A relation $T$ is asymmetrical if and only if whenever $xTy$ holds, $yTx$ does not hold. That is, if and only if: $xTy\Longrightarrow y(\neg T) x.$
So what you write makes no sense in terms of proving this. You write that you want to prove that if $xTy$ holds, then $x(\neg T)y$ is true; but this is not what you need to prove.

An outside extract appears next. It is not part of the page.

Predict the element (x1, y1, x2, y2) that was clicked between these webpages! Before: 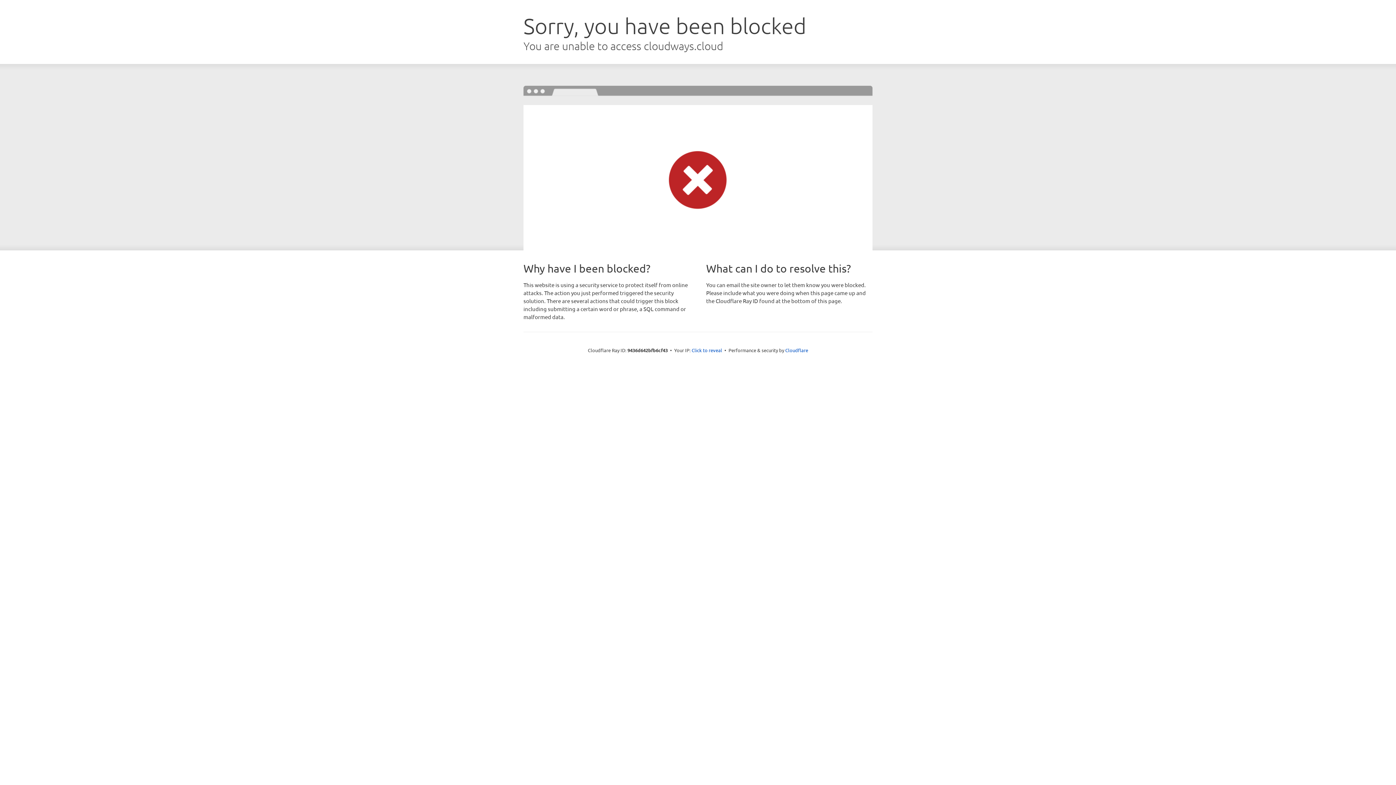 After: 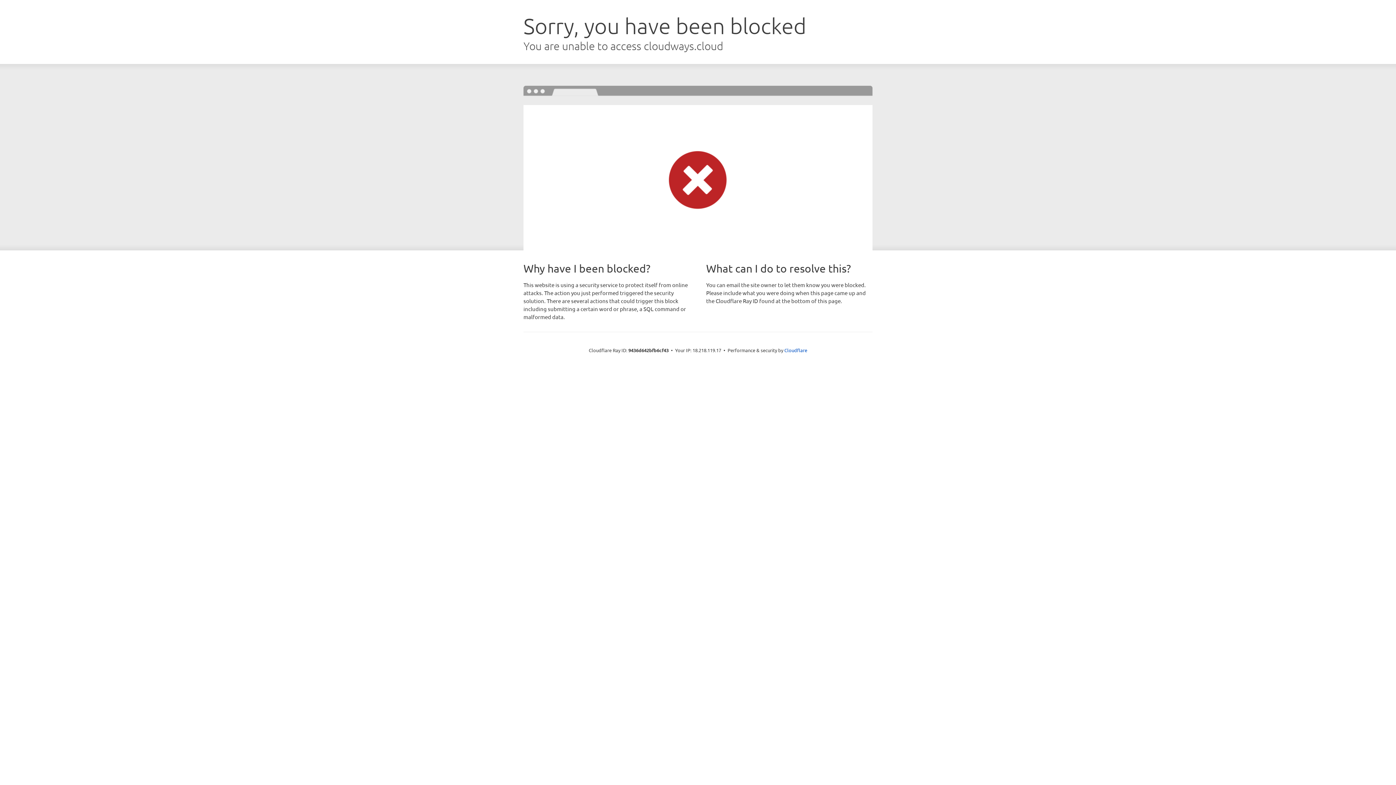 Action: label: Click to reveal bbox: (691, 346, 722, 353)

Also, your definition is that $xTy$ holds if and only if $x+1\leq y$; then you claim that $x(\neg T)y$ is equivalent to $y+1\leq x$; while that may be (see below) a true deduction, it's better to write what the condition means directly: if $xTy$ is equivalent to $x+1\leq y$, then $x(\neg T)y$ is equivalent to $\neg(x+1\leq y)$, which is equivalent to $x+1\not\leq y$.
Now, you don't specify what kind of numbers you are dealing with. For real numbers, $x+1\not\leq y$ is equivalent to $x+1\gt y$; but this is not the same as $y+1\leq x$ if you are dealing with real numbers, or with rational numbers. It's true for integers, but since you don't specify which kinds of $x$s you are dealing with, it could also be incorrect.

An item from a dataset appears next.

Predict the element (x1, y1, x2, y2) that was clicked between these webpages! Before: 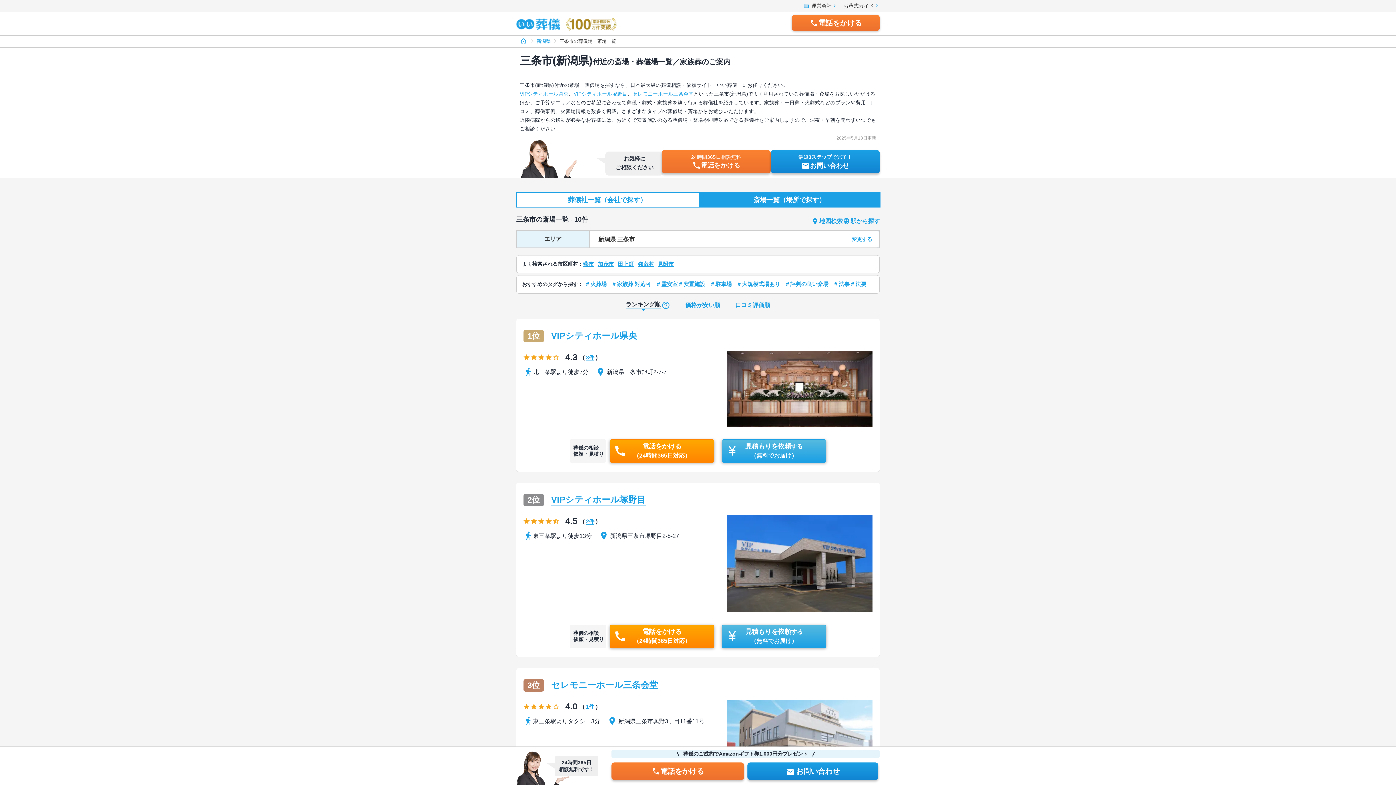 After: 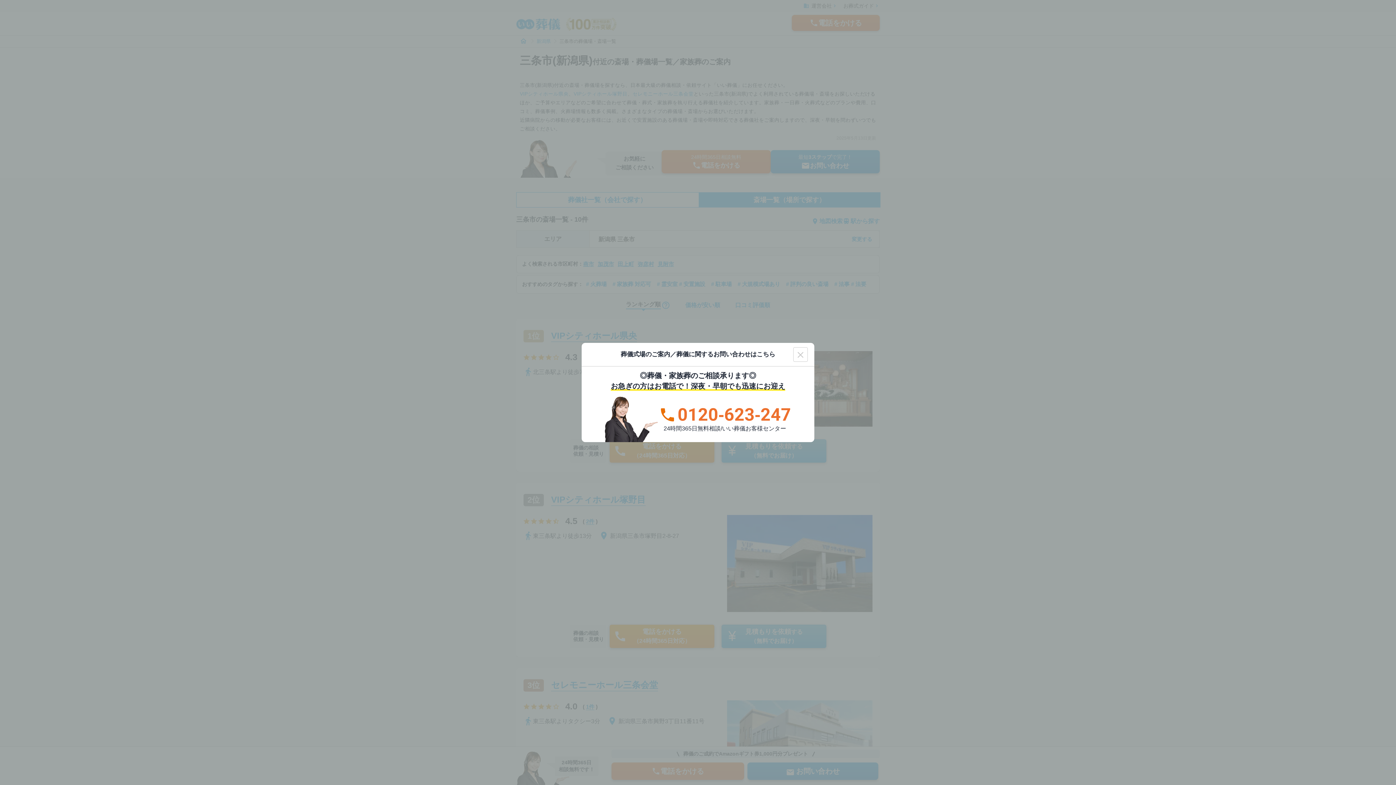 Action: bbox: (609, 439, 714, 462) label: 電話をかける
（24時間365日対応）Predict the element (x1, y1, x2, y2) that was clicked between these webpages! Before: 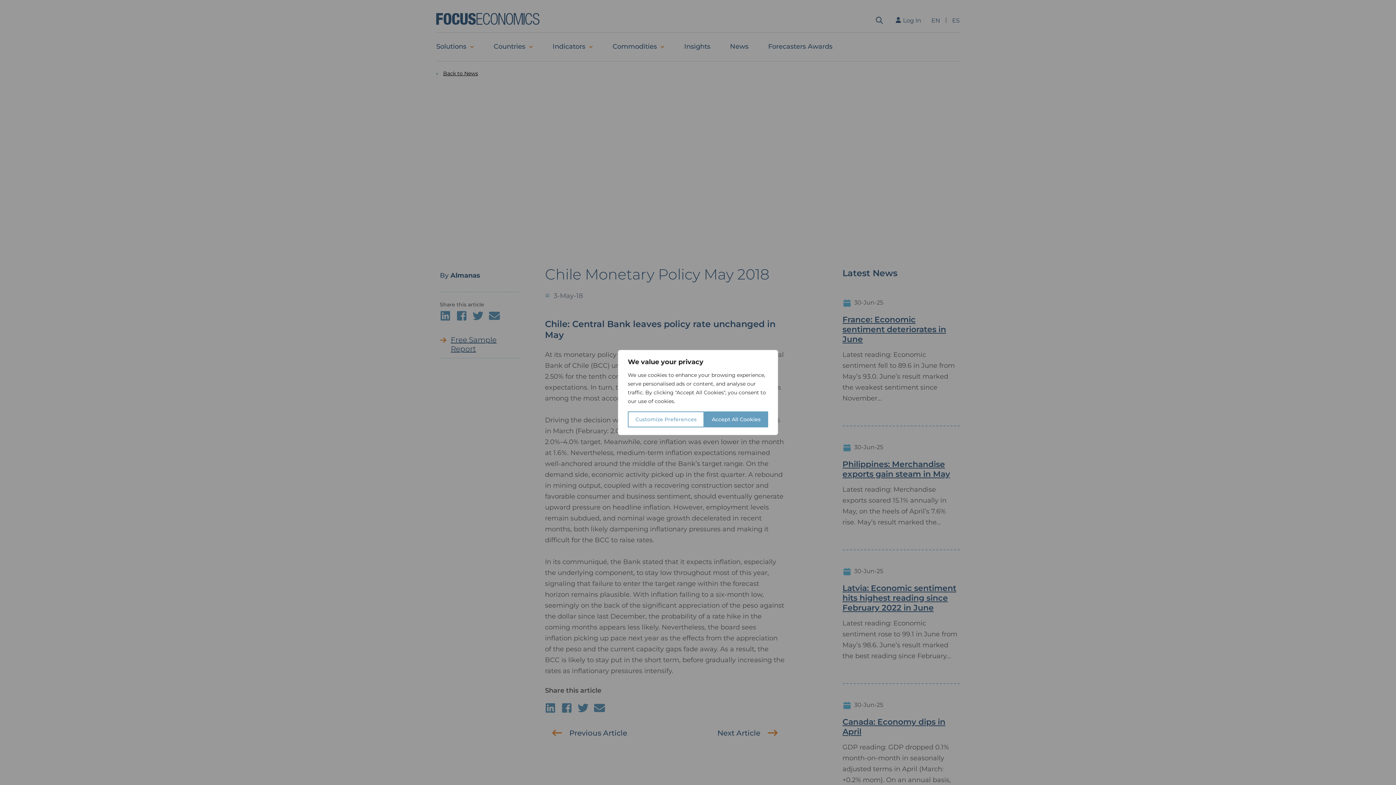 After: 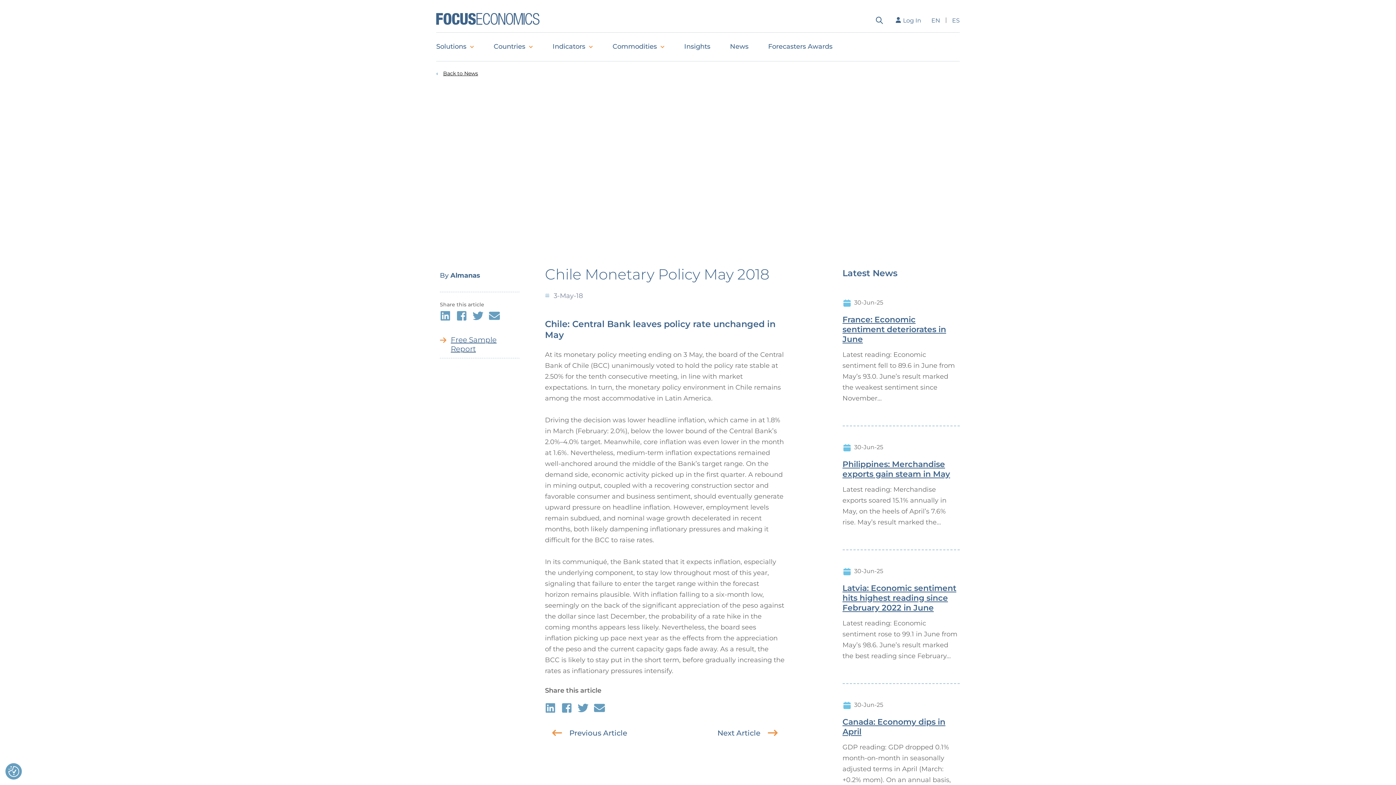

I think there are too many errors and unstated assumptions to make what you write a correct proof.
So, is this relation asymmetrical? For real numbers:
We want to prove that if $xTy$, then $y(\neg T)x$. So, assume that $xTy$. That means that $x+1\leq y$. We need to show that $y(\neg T)x$, meaning we need to show that $y+1\not\leq x$.

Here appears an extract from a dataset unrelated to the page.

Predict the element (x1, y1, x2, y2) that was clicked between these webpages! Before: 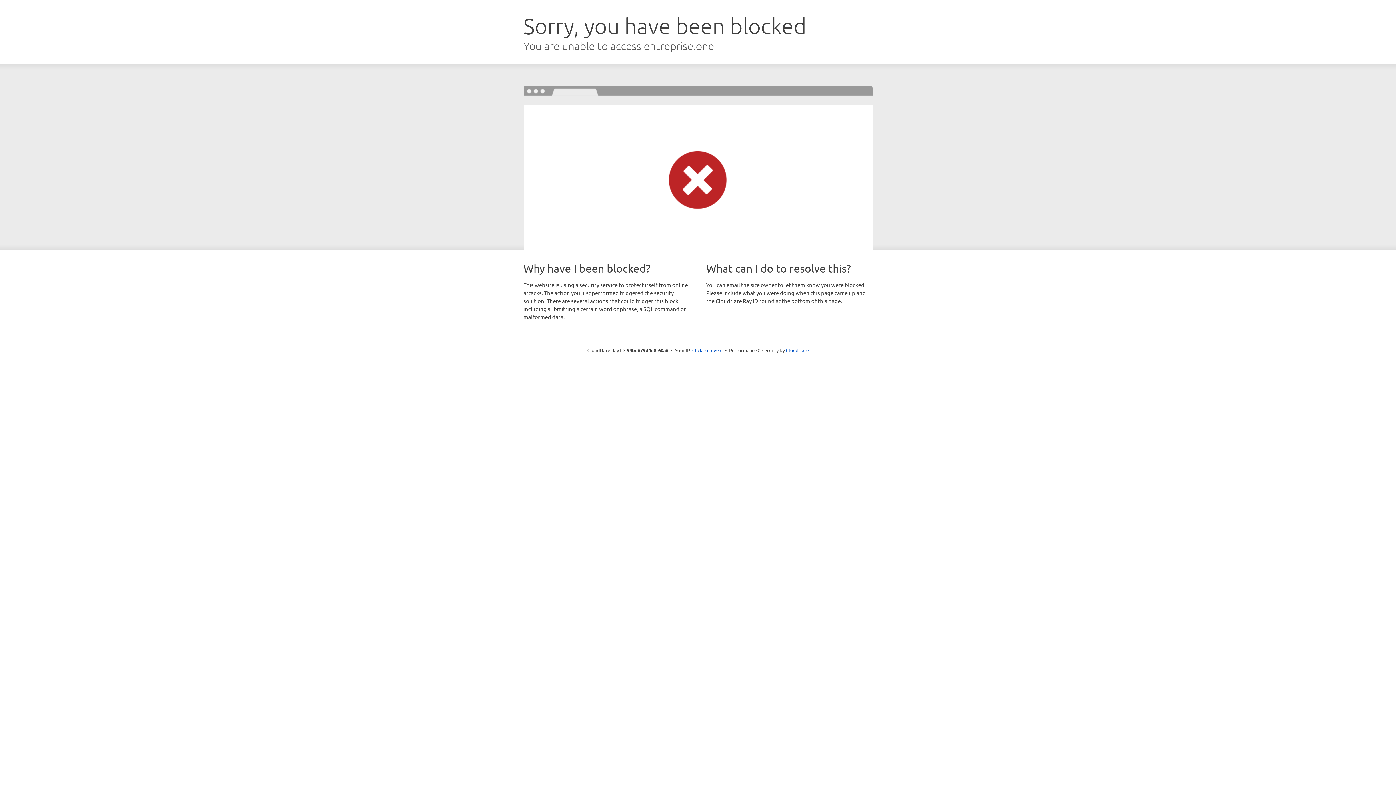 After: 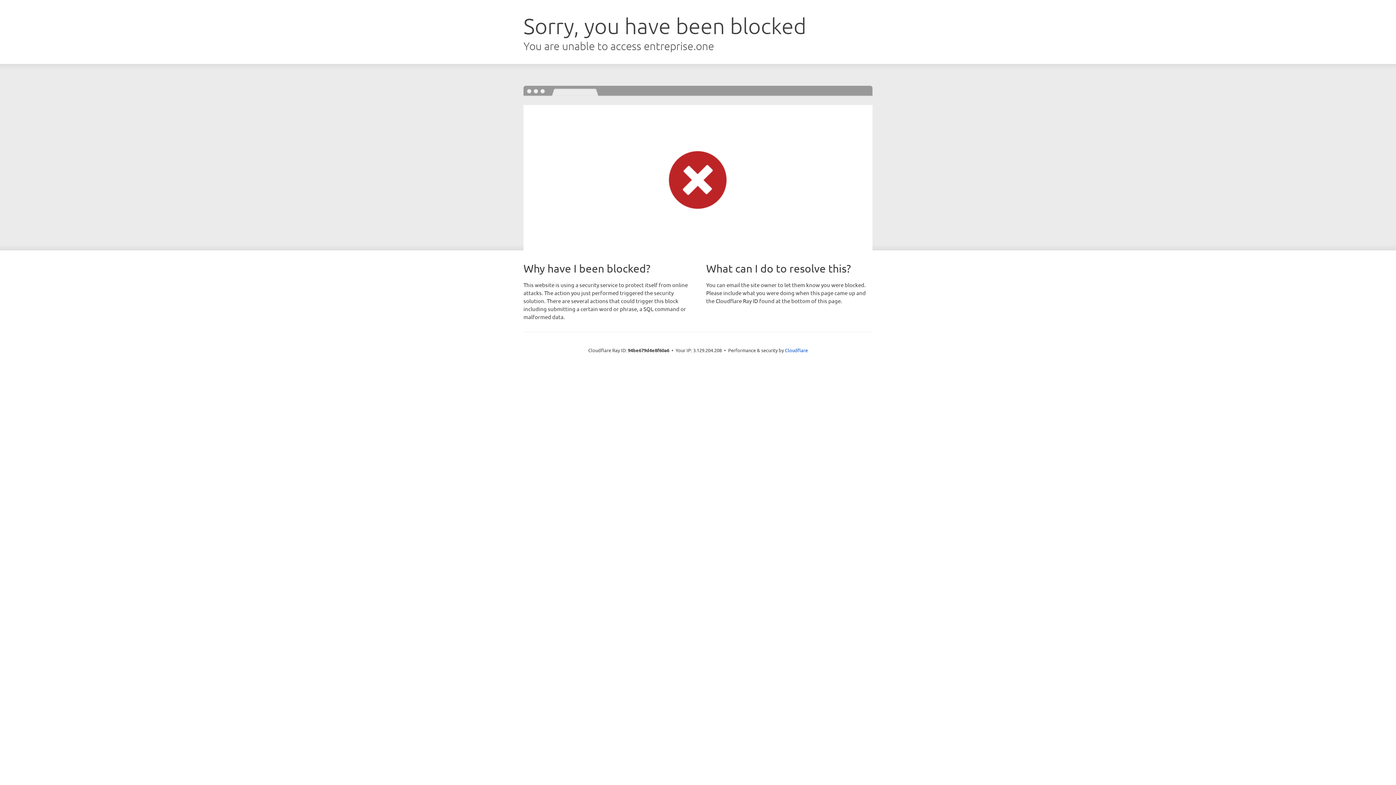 Action: bbox: (692, 346, 722, 353) label: Click to reveal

Indeed, we know that $x\lt x+1\leq y$; therefore, $x\lt y\lt y+1$. By transitivity, if $y+1\leq x$, then we would have $x\lt x$, which is impossible. Therefore, $y+1\not\leq x$. Therefore, $y(\neg T)x$.
Since the relation is asymmetrical for real numbers, it is also asymmetrical for rationals, integers, or natural numbers.